Epargne salariale : Déblocage des droits à participation
01/10/2005
Une circulaire, en date du 30 septembre 2005, vient expliciter les deux mesures exceptionnelles de la « Loi pour la confiance et la modernisation de l’économie », dite « Loi Breton » (n° 2005-842 du 26 juillet 2005, J.O. du 27). L’une d’elles (article 39 de la loi) est le déblocage ou le versement direct des droits à participation.
Cette mesure, qui est exceptionnelle, porte sur les sommes issues de la participation aux résultats de l’entreprise, attribuées aux salariés en 2005 au titre du dernier exercice clos. L’employeur avait un délai de deux mois (jusqu’au 27 septembre 2005) pour informer ses salariés. Pour les salariés concernés, elle est réalisable, pour tout ou partie, sur simple demande faite entre le 28 juillet et le 31 décembre 2005. Cependant, une seule demande est possible. Elle se fera, suivant le cas, à l’entreprise, ou au teneur de registre.
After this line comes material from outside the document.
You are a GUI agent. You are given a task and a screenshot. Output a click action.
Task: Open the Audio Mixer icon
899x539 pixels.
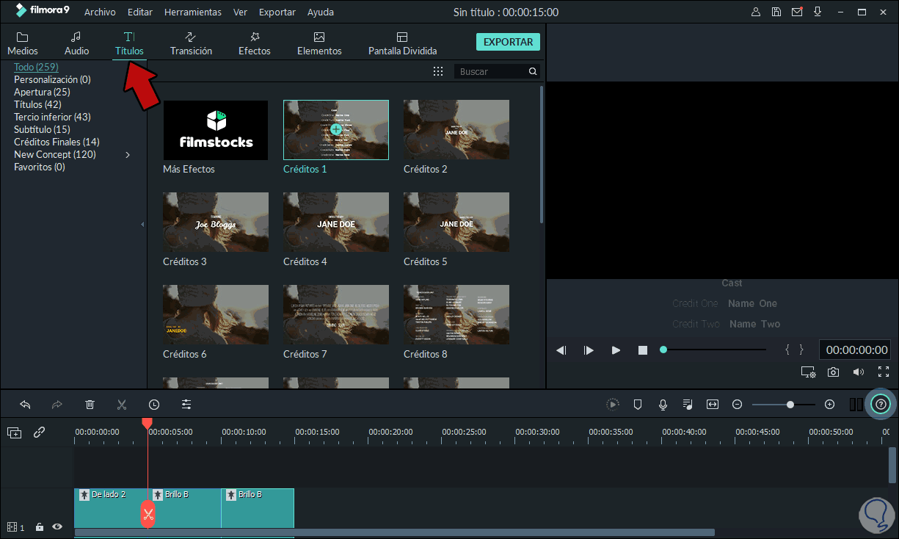point(687,404)
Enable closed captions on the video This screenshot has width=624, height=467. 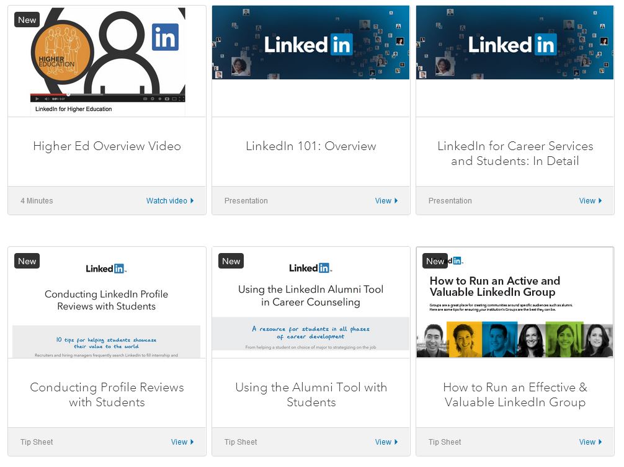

Le déblocage nécessite un accord (dont les conditions se trouvent aux articles L. 442-10 et L. 442-11 du code du travail) dans les cas suivants :
- lorsque l’accord de participation prévoit pour les salariés l’attribution d’actions de l’entreprise, l’affectation des sommes à un fonds géré par l’entreprise ou leur affectation à l’acquisition de parts de fonds communs de placement dont plus du tiers de l’actif est composé de titres émis par l’entreprise ou toute société qui lui est liée (article L. 442-5 du code du travail) ;
- dans les entreprises appliquant une formule de calcul dérogatoire de la participation, afin que la part de la réserve spéciale de participation excédant le droit commun soit également concernée. Dans le cas où le déblocage de la totalité des sommes réservées est décidé unilatéralement par l’employeur, la conclusion d’un accord n’est pas nécessaire.
L’accord peut définir la prise en charge des frais de déblocage. Sans accord, si l’employeur ne décide pas de les prendre à son compte, ce sera aux bénéficiaires de les supporter.
Les sommes en question sont soumises à l’impôt sur le revenu. Les salariés concernés doivent donc les mentionner sur leur déclaration des revenus. Les sommes versées directement sont exonérées de cotisations de sécurité sociale au titre de revenus d’activités, mais sont assujetties à la CSG et à la CRDS.